Our strategy for mastering Instagram hashtags includes three groups that cover all possible reach levels. Ten hashtags that are easy to rank on, 10 that you might rank on, and 10 popular hashtags that are difficult to rank on (but your posts will skyrocket if you do).
Group 1 – 10 Hashtags
- Easy to rank on / lower average likes than your content
- Small media count (<100k)
- Low competition level
Group 2 – 10 Hashtags
- Possible to rank on / similar average likes than your content
- Medium media count (<1m)
- Medium competition level
Group 3 – 10 Hashtags
- Hard to rank on / higher average likes than your content
- Large media count (>1m)
- High competition level
When you’re putting together your hashtag groups, always include your branded hashtag as well.

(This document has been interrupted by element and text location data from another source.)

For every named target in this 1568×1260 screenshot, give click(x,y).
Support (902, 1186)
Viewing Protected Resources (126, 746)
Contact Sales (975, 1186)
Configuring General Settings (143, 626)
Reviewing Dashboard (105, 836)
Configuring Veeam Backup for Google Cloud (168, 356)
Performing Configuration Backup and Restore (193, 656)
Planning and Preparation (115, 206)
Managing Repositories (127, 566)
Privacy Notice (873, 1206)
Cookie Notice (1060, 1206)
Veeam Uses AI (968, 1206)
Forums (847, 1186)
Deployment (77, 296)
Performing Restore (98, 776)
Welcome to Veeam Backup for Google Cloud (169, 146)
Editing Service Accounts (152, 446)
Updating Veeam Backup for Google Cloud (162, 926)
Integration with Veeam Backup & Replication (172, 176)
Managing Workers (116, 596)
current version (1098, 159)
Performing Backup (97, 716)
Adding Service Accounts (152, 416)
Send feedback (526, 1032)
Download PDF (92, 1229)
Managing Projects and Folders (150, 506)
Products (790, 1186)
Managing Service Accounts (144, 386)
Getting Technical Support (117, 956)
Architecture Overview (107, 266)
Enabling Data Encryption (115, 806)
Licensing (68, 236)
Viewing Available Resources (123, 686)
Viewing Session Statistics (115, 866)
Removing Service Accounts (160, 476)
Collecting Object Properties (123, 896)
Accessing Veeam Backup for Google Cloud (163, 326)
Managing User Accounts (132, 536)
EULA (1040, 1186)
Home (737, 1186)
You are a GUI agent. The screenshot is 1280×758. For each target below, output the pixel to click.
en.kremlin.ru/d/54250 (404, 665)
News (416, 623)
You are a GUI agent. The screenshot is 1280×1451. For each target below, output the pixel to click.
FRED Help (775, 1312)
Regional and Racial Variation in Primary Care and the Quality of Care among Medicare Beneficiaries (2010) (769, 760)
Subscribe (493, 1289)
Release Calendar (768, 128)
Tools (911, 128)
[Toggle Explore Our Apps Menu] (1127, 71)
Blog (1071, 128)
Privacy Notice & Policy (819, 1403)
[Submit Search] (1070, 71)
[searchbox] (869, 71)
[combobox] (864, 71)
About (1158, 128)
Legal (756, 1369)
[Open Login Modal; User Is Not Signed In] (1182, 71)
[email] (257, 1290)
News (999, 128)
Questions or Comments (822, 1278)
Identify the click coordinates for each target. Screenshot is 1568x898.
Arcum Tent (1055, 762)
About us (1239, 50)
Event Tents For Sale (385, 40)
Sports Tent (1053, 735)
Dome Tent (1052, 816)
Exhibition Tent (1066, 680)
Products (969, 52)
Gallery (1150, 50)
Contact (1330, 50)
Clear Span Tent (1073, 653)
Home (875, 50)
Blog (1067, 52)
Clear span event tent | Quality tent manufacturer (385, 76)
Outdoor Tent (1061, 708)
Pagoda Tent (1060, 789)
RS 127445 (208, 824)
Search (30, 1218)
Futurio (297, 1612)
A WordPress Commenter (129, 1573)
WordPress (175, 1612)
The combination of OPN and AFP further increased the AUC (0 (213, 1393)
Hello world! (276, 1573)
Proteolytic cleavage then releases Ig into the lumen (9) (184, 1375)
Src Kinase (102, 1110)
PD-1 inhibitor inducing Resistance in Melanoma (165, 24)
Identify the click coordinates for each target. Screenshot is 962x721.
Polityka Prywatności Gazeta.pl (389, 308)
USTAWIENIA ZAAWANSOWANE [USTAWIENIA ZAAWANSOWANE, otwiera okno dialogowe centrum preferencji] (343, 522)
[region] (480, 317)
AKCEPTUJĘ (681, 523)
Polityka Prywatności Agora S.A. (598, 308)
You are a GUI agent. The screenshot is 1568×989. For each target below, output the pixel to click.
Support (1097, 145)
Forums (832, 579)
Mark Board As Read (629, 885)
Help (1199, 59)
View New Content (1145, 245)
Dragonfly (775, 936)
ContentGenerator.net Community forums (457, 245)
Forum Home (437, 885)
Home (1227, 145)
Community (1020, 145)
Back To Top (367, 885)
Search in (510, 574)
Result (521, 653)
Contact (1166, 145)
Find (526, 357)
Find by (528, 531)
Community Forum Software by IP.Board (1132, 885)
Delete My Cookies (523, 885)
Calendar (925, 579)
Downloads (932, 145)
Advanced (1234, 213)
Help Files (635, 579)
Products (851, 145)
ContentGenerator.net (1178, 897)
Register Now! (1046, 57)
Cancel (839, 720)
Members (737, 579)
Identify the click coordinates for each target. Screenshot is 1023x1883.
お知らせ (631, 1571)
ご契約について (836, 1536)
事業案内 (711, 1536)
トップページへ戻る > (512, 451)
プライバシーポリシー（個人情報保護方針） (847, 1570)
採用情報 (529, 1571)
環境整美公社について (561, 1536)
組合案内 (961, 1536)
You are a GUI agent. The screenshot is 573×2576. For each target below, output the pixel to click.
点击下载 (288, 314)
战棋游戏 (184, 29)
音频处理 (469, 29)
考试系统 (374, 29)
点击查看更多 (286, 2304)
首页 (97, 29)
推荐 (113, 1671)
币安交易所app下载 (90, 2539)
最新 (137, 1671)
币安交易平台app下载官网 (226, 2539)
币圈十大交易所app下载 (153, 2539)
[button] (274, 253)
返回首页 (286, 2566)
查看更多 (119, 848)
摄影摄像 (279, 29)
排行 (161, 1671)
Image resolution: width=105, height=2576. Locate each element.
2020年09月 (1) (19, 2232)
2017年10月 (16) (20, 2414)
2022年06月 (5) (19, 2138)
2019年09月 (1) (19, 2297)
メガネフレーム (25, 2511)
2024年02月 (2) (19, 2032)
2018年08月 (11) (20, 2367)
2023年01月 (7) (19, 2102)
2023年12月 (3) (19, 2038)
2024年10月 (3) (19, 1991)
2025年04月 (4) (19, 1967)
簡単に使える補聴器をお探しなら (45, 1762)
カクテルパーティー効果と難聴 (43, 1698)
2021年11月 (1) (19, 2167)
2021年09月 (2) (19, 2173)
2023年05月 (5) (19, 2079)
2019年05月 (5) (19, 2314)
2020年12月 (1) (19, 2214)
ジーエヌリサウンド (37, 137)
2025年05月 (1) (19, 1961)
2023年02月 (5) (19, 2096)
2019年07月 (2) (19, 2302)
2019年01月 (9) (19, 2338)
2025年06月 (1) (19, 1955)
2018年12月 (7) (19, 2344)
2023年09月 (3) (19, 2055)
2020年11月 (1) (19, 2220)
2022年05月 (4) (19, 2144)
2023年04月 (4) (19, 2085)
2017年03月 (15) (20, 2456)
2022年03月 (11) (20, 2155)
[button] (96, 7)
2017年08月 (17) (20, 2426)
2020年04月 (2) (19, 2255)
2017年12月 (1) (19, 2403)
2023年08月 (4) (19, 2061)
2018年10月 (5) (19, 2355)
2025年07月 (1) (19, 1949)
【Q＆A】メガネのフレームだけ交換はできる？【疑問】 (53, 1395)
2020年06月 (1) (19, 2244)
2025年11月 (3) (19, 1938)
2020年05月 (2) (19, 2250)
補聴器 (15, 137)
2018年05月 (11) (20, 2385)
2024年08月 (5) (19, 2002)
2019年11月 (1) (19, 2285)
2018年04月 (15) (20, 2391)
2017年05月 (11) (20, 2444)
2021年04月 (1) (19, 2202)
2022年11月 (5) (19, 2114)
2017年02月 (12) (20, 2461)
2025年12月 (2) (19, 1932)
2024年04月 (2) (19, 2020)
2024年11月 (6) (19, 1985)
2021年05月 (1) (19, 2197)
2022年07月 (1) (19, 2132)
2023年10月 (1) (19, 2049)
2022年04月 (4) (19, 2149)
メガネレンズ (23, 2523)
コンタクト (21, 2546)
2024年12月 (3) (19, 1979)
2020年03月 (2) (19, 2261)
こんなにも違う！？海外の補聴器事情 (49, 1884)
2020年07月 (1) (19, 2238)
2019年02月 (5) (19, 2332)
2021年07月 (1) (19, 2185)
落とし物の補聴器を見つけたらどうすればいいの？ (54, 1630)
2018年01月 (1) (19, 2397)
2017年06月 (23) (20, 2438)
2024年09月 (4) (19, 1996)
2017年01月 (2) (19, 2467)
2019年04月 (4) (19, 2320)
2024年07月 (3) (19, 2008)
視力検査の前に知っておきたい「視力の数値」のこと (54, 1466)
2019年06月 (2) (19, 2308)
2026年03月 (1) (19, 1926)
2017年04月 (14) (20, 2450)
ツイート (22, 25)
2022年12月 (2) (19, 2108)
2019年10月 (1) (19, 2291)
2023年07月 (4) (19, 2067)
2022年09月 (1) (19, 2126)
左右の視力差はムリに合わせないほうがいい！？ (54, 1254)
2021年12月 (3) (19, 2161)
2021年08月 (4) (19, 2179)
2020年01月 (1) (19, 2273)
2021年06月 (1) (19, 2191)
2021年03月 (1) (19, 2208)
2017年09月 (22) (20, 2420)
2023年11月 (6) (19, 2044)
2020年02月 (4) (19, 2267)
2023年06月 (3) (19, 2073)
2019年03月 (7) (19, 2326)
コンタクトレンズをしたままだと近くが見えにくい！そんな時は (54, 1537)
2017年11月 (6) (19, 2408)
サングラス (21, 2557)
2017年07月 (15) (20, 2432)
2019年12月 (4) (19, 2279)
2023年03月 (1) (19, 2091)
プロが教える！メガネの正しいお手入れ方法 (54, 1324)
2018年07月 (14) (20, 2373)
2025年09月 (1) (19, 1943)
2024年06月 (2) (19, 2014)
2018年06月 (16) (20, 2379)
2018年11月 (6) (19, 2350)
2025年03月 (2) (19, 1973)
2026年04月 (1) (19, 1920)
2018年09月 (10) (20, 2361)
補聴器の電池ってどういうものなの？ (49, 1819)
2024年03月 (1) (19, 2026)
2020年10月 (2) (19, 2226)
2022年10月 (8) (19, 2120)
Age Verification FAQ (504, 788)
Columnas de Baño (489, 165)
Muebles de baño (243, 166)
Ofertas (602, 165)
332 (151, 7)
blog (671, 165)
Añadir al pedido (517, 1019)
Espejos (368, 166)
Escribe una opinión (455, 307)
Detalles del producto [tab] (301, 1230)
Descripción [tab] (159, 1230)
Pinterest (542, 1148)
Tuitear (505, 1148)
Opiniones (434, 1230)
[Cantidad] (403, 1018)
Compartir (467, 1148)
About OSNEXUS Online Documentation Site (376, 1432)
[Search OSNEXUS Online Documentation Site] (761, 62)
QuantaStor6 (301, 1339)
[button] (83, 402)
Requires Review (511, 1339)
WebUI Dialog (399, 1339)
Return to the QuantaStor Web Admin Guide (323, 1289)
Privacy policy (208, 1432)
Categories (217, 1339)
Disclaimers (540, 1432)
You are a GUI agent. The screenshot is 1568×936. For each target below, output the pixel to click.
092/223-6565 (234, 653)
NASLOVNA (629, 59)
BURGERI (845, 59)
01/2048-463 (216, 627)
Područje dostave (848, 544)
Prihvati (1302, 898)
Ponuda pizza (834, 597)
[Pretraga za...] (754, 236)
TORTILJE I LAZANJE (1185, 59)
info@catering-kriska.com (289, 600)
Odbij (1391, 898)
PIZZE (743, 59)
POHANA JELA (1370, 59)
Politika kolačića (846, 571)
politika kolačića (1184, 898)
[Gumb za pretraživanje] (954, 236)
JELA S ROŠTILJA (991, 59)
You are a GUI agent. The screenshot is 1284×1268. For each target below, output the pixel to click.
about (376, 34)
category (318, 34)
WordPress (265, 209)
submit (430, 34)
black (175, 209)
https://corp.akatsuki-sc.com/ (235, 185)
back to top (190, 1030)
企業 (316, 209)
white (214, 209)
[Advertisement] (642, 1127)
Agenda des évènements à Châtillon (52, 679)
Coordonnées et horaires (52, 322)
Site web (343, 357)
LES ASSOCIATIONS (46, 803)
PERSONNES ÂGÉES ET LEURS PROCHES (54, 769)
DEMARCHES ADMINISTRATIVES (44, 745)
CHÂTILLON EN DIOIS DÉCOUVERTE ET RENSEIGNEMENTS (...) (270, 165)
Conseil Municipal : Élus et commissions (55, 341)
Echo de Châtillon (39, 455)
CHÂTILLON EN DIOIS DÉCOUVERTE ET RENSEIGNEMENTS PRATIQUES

Mastering Instagram Hashtags — Captions or Comments?
After testing this thousands of times, the trend appears to be that including hashtags in the actual post text performs better in terms of reach than hashtags in the first comment.
If you really don’t like the look of Instagram hashtags in your post, however, you can still use the first comment and still get great reach.
It really comes down to metrics versus what you’re comfortable with. Do you want your posts to look clean, or would you rather get a bit more reach with hashtags in the caption?
Also, software tools that track hashtag analytics cannot track hashtags in comments. So if you want to get data on how your hashtags are performing, you will need to use them in your post.